─── Text section ───
Zhang, Y., Zhao, Y., Zang, A., Long, A. (2024): Acoustic Emission Evolution and Hydraulic Fracture Morphology of Changning Shale Stressed to Failure at Different Injection Rates in the Laboratory. - Rock Mechanics and Rock Engineering, 57, 1287-1308.
https://doi.org/10.1007/s00603-023-03586-8


Cite as: https://gfzpublic.gfz-potsdam.de/pubman/item/item_5022781
Abstract
Hydraulic fracturing has been widely used to enhance reservoir permeability during the extraction of shale gas. As one of the external input parameters, injection rate has a significant impact on formation breakdown pressure and the complexity of hydraulic fractures. To gain deeper insights into the effect of injection rate on breakdown pressure and fracture morphology, we conducted five hydraulic fracturing experiments on Changning shale in the laboratory. We used five different injection rates between 3 and 30 mL/min to fracture cylindrical core samples with 50 mm in diameter and 100 mm in length. We monitored acoustic emissions and surface displacements during the tests, and analyzed the fracture pattern post mortem by using a fluorescent tracer. We find a semi-logarithmic relationship between the breakdown pressure and the injection rates. Second, we find that it is the injection rate that dictates sample deformation and crack formation during breakdown rather than the fluid volume injected during the whole process. The analysis of amplitudes and frequency of acoustic signals indicates that hydraulic fracturing of Changning shale is overall dominated by tensile fractures (> 60%). However, at low injection rates, shear events are facilitated before rock breakdown. On the other hand, high injection rates result in reducing fracture tortuosity and surface roughness due to limited fluid infiltration in the relatively short injection window. We close this study with a conceptual model to explain the difference between fluid infiltration (low injection rates) and the loading rate effect (high injection rate) in low-permeability shale rocks. The findings obtained in this study can help to adjust injection rates in the field to economically and safely produce gas from shale.
───
__Direction 1__:
Say whether each statement agrees with the shale fracturing abstract. For each, answer yes or no and quote the words that decide it.
(a) The experiments used five injection rates ranging from 3 to 30 mL/min.
(b) The total fluid volume injected, more than the injection rate, controls how the sample deforms during breakdown.
(c) Shear fractures make up most of the fracturing in Changning shale overall.
The abstract above and the rows that come next are unrelated material.
─── Records supplied ───
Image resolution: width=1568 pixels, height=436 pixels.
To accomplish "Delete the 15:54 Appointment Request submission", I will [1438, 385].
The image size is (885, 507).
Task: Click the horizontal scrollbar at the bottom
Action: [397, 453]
───
__Direction 2__: Pick out every line of the rows above that contains the string "will", and copy each one. Case counts.

__Response 1__:
(a) Yes: "We used five different injection rates between 3 and 30 mL/min"
(b) No: "it is the injection rate that dictates sample deformation and crack formation during breakdown rather than the fluid volume injected during the whole process"
(c) No: "hydraulic fracturing of Changning shale is overall dominated by tensile fractures (> 60%)"

__Response 2__:
To accomplish "Delete the 15:54 Appointment Request submission", I will [1438, 385].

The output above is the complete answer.